Sunday, 5 August 2012

Graphic Intertextuality


I compared James Blish's prose fantasies, Black Easter and The Day after Judgement, with the Justice Society, Justice League, Swamp Thing, Hellblazer, Sandman and Lucifer graphic fantasies by, variously, Roy Thomas, Alan Moore, Mark Millar, Jamie Delano, Garth Ennis, Neil Gaiman and Mike Carey (see here). All these works share the fantasy premise of the literal existence of supernatural beings. Such beings may be gods, angels, demons or new fictitious characters, in particular Gaiman's "Endless," who are anthropomorphic personifications of aspects of consciousness. Some of the Endless - Destiny, Death and Dream - have been personified before but never as well as here.


The graphic series listed are of two kinds: superheroes - the Justice titles; dark fantasy - the rest. Further, Hellblazer is not only dark fantasy but fantasy horror. Superheroes is a composite genre incorporating fantasy:



the origin stories of Wonder Woman and of Captain Marvel refer to classical gods;
Superman's origin is extraterrestrial, therefore science fictional, but he coexists with WW, Cap and other characters whose powers are magical, not scientific;
the earlier Hawkman's origin was not extraterrestrial but reincarnational;
the Spectre and Deadman are ghosts. 

In addition, Thomas' Last Days of the Justice Society of America features the Aesir and Millar's Justice League: Paradise Lost features the angelic host which is why these two works are listed here.

In Black Easter, we are told that the demons are winning Armageddon because God is dead. In The Day After Judgement, Satan has become God but offers Godhood to mankind. In Gaiman's Sandman, Lucifer Morningstar retires as Lord of Hell. Thus, both Blish and Gaiman show us the Devil after he has ceased to be the Adversary, although they are different versions of the Devil. Blish shows us the Dantean Satan, albeit in a changed context, whereas Gaiman's Lucifer, especially as developed in the sequel by Carey, is dedicated to self-will, not to malice.

Blish's two fantasies refer to the Bible, Dante, Milton and CS Lewis. Moore and Gaiman also make scriptural and literary references. Additionally, the publishing schedule of comic books generates an indefinitely prolonged narrative that can become merely self-referential. A single company publishes several interconnected monthly titles for many years or, in some cases, decades. In the few works mentioned here, a continuous narrative stretches from the Spear of Destiny, which pierced Christ's side on the Cross, to a new universe with no Hell. Hitler uses the Spear to conjure Ragnarok. The Justice Society, merging with the Aesir, endlessly re-fights Ragnarok, thus indefinitely postponing its expected outcome, the destruction of this universe. Or so they think. That is where writer Roy Thomas leaves them.

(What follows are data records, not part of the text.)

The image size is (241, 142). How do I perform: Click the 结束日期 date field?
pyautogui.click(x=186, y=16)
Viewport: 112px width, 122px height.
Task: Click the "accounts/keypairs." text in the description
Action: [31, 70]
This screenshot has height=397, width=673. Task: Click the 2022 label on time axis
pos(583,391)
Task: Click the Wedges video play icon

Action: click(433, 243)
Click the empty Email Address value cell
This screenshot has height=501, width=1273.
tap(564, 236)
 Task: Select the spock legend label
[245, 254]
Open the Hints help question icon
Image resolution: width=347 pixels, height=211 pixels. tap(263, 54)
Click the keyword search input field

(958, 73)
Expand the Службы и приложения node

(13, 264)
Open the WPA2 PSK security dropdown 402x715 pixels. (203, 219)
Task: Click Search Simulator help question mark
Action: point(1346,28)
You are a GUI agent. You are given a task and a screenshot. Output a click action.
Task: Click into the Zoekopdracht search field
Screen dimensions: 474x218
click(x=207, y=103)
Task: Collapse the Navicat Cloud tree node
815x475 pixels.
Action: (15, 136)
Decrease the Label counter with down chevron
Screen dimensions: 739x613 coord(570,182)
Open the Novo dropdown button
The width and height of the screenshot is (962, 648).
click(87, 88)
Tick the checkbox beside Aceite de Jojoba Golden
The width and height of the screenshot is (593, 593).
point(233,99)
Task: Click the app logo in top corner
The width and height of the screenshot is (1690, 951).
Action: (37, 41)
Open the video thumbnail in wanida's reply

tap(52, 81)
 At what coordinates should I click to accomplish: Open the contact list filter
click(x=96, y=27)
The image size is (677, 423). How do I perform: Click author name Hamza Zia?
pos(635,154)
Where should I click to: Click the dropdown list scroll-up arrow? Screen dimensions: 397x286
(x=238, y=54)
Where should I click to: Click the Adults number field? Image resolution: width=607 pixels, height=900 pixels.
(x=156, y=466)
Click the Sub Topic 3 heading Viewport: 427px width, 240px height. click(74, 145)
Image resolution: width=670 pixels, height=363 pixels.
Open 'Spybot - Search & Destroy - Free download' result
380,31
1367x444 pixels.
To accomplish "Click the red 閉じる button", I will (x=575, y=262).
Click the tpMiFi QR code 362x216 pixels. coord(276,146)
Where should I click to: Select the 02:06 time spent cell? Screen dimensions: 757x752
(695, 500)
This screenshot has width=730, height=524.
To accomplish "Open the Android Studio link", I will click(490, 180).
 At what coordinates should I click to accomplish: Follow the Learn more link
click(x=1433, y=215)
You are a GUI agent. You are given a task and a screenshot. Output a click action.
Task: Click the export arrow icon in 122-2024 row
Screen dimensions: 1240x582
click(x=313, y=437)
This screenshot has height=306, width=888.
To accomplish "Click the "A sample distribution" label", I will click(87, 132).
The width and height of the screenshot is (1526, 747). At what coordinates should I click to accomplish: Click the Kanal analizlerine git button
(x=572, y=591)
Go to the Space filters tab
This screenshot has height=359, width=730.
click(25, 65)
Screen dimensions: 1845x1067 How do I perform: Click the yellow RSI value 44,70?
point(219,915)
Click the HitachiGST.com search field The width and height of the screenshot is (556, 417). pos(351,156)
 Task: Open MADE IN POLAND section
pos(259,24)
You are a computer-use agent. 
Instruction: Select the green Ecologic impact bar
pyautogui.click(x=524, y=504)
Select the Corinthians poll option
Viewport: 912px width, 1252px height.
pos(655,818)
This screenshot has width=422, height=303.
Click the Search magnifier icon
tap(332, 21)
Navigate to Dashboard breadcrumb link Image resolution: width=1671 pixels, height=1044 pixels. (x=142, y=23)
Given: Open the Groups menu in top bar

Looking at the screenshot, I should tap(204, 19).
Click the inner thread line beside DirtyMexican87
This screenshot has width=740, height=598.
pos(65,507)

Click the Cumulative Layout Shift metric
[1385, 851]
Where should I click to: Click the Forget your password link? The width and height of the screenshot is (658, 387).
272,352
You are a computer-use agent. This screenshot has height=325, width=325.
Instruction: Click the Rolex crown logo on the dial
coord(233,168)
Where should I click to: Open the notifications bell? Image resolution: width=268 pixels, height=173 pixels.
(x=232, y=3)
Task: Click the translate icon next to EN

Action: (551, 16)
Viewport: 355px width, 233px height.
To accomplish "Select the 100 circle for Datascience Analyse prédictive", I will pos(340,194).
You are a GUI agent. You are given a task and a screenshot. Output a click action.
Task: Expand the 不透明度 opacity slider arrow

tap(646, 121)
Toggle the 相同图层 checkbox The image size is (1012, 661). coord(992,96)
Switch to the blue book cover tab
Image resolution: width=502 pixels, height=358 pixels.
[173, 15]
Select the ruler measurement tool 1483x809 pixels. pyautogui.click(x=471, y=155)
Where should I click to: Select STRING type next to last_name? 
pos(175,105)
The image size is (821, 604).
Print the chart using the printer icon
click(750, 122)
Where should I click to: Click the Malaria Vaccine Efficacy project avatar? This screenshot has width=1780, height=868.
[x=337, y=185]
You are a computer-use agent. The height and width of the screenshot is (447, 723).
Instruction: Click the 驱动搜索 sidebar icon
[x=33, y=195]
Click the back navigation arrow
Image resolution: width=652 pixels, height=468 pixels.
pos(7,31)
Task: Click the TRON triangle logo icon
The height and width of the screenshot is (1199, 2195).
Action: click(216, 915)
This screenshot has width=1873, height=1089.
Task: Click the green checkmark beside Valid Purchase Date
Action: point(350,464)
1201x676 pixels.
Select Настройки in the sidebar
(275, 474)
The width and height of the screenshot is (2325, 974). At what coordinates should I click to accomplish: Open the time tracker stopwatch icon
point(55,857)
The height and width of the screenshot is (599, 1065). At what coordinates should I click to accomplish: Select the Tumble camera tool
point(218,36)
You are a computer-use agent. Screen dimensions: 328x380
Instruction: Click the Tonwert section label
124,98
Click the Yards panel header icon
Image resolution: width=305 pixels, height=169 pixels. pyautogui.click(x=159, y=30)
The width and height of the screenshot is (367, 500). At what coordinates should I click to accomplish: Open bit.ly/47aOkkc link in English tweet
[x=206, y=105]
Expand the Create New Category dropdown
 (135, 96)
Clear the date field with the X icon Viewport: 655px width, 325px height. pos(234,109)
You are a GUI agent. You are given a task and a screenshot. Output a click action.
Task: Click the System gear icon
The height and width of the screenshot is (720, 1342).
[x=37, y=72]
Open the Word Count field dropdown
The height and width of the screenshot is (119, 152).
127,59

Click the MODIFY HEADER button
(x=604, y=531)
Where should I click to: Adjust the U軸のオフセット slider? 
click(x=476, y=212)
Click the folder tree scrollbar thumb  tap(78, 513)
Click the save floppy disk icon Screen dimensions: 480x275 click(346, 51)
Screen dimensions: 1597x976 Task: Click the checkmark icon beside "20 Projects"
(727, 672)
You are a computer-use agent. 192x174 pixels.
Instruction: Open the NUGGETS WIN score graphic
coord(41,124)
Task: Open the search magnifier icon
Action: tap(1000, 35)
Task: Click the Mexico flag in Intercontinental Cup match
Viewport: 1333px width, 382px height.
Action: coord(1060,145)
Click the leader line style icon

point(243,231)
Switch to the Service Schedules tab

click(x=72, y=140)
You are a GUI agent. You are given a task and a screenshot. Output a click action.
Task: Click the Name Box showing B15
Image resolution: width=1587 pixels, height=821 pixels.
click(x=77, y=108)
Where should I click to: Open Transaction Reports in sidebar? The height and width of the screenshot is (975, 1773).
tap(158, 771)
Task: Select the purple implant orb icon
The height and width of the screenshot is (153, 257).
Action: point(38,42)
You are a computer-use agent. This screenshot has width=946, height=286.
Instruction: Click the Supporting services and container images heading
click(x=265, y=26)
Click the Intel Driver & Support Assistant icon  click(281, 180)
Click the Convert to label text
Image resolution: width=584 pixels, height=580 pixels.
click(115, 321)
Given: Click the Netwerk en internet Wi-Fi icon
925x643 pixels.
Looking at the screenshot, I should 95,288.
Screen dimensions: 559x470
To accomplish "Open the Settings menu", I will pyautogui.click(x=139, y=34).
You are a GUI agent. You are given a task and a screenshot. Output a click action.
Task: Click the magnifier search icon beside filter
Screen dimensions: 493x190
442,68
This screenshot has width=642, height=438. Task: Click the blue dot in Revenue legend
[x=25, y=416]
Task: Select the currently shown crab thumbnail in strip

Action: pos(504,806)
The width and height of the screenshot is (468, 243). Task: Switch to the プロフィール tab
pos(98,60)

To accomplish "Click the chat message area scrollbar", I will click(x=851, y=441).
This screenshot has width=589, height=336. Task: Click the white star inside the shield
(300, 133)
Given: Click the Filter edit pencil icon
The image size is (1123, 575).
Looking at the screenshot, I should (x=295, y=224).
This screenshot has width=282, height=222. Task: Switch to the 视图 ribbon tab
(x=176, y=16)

Gaiman reveals that the endlessly re-fought Ragnarok, with its versions of Odin and the other Aesir, is a simulation in a transparent sphere held in the hand of the Odin who co-exists with the title character of Sandman, Dream of the Endless. Lucifer has retired, expelled the damned from Hell and given the Key of this now empty realm to Dream. Odin and others want the Key. Odin hopes that Dream will exchange the Key for the miniature Ragnarok. He is puzzled by the intrusion of human heroes into the sphere but hopes that Dream will be interested because one of these heroes is the earlier, very different, version of Sandman.

In Lucifer, the retired Lucifer must cope when God also retires and is succeeded, after some confusion, by his granddaughter who abolishes Hell. Thus, a fictional continuity with three authors - Thomas, Gaiman and Carey - indirectly links the Spear to the new universe. However, it is not necessary that anyone notice this. The reader of Lucifer need not remember or even have read Thomas' story. Events of comparable magnitude, like an attempt to destroy Heaven in Moore's Swamp Thing or the Swamp Thing becoming God in Millar's Swamp Thing, have occurred between the Second World War and Carey's Second War in Heaven but these also need not be remembered. 

Each story is worth reading in its own right and they present an interesting sequence if read successively but that sequence is very much in the background and for immediate story purposes might as well not be there. I have summarised some interconnected narratives that I have valued but they have been left behind by subsequent events that I have not read. Lucifer has gone but there is a new Dream and something else is happening with Swamp Thing. Comics continue and I might revisit them in future but for now I am re-reading Moore, Gaiman and Carey whose stories at least are of lasting value.